Certain "on-demand" apps like salesforce.com have made some headway among businesses which don't have the IT resources to deploy such solutions in-house. Management can approve outsourcing for capability which they couldn't otherwise access, e.g. CRM. But email is the only personal app which has made substantial headway as a service for businesses (perhaps because incoming email originates offsite anyway?).

Intranets.com, the biggest success of the Web 1.0 team sites, was acquired last year for $45M, a little more than they'd raised in venture cap. That was after six years of chasing users. Can an AJAX UI change the adoption curve of such sites? Check the trend lines on the graph for jot.com and projectpath.com (the most popular of five Basecamp domains), and draw your own conclusion.

The online web just isn't reaching a lot of users in this space, and server-based intranet solutions don't spread virally either, as end-users can't set up servers. The always-on-you web can change that.

The always-on-you web is any web app that runs on a user device (laptop, Wi-Fi smartphone, flash drive) and shares data with other users on a p2p basis. It's a web app that doesn't require an intranet or online server. It's a web app that the user carries, so it's always-on-you, as opposed to always-on(-if-you're-online). And it's a mechanism which can spread virally in a business environment, because users can deploy it themselves.

34 Comments:

At Tuesday, August 22, 2006 5:48:00 PM, Anonymous Anonymous said...
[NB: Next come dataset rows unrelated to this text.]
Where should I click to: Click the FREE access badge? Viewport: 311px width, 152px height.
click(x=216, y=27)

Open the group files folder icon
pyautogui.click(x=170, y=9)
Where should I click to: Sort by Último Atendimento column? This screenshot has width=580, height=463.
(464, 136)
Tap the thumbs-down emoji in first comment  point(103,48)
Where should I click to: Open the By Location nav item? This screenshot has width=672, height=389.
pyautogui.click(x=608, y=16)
Most web services applicatins for business are deliberately priced in such a way that they can spread virally because you don't need permission from IT depts, or senior management. They can be deployed by small departments or workgroups and paid out of their budgets, and then they can spread within organisations. Also, Alexa is a poor tool to understand these things, it only works with IE, it requires a toolbar to be installed at alll times, and it is heavily biased by its Korean users.

 
At Tuesday, August 22, 2006 8:52:00 PM, Blogger Liam Breck said...

It's not budgetary approval that stops the viral spread of these apps; it's the issue of handing confidential data to outsiders. That entails perceived risk which any sensible employee won't take without management's involvement. "When in doubt, do without" is the maxim applied.

 
At Wednesday, August 23, 2006 1:54:00 PM, Blogger Composing said...

Good post. Let's see if I can kick it a bit ;-)

Right now, I agree, that web-based simulcra of existing desktop apps are very unlikely to take off.

Why, really, would I want a web-version of Word? If I want something free, then Open Office is as good.

However, apps which are inherently social. and those which deal with online databases, are already native to the web-as-platform.

After GMail, I can't imagine a compelling reason to switch back to non-web-based email client. Nor an offline blog editor etc.

So I think we *will* see a sudden and dramatic shift to web-based applications, particularly in the enterprise, but it's going to be accompanied by a sudden shift to a whole new way of working with new tools. Not a web way to handle Word and Excel files, but a realization that in the age of blogs and WikiCalc we don't actually *need* Word files and Excel spread-sheets 99.99% of the time.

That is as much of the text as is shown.